### Problem requirements
Reproduce, exactly, the lines of the material below from the line containing "Task: Open Class Settings" through the line containing "The width and", with both end lines included and nothing else.

### Records provided
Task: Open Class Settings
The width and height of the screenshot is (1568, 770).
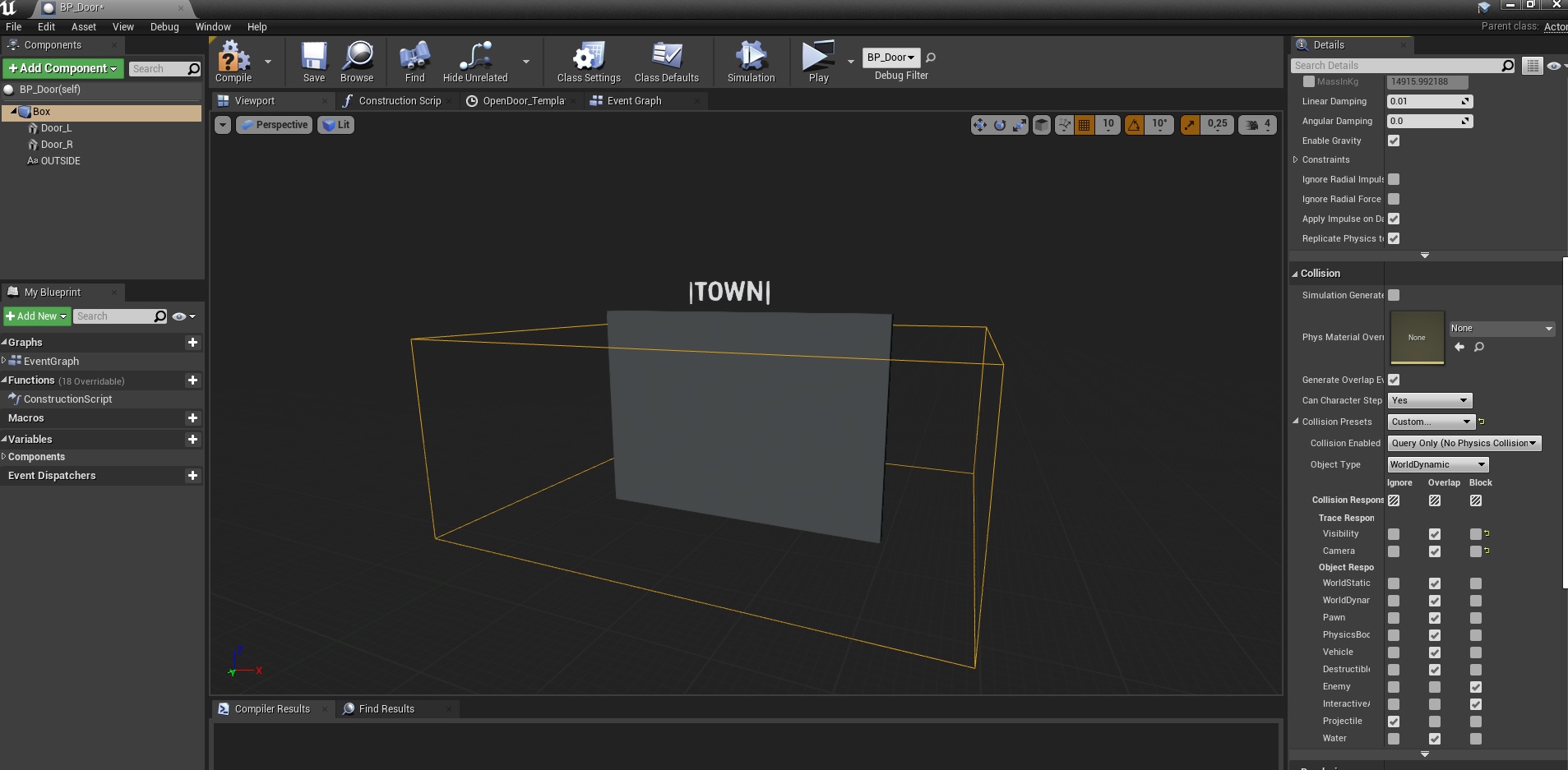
...
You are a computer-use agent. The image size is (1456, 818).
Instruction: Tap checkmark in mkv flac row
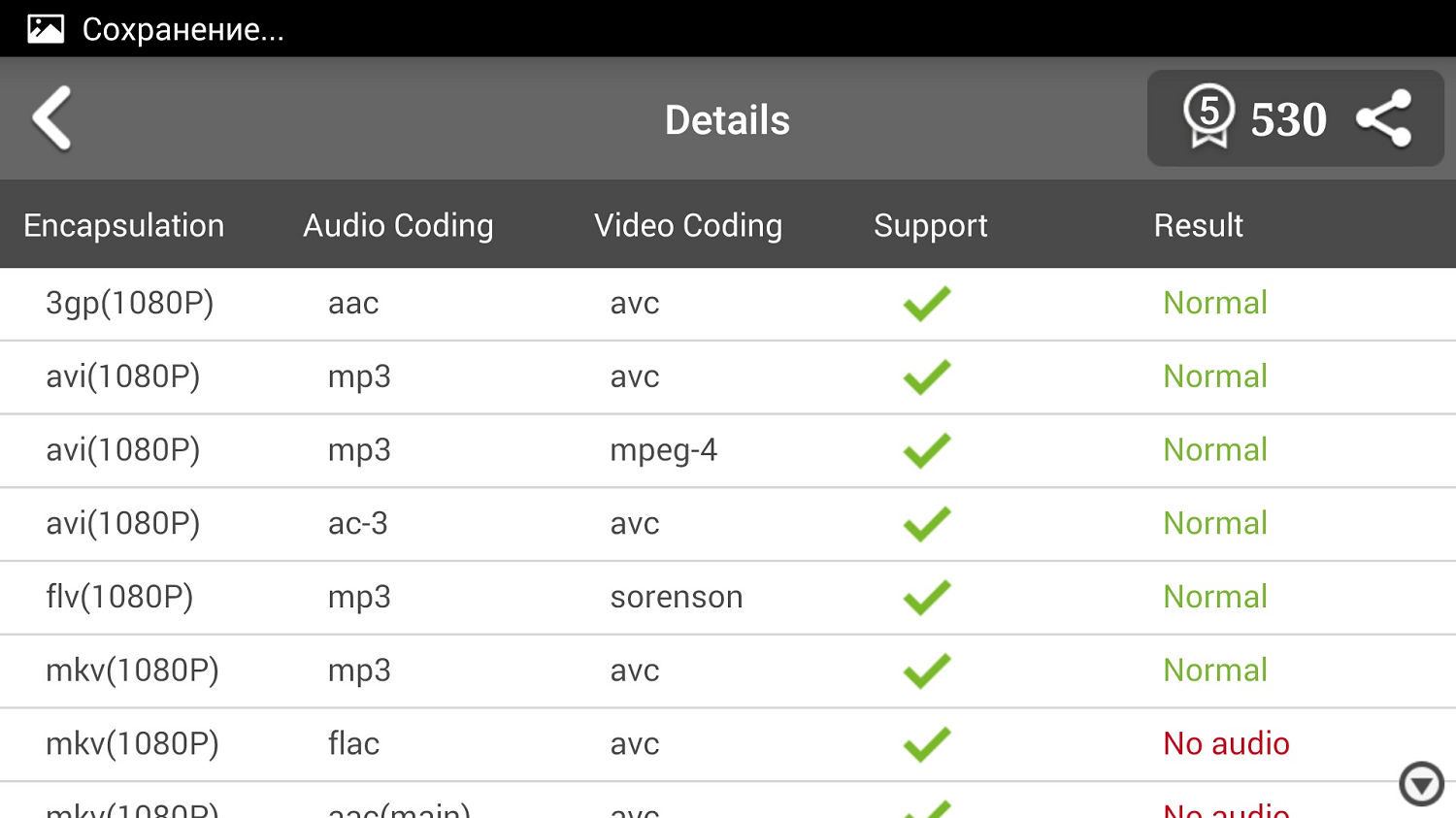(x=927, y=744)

### Solution for this exercise
Task: Open Class Settings
The width and height of the screenshot is (1568, 770).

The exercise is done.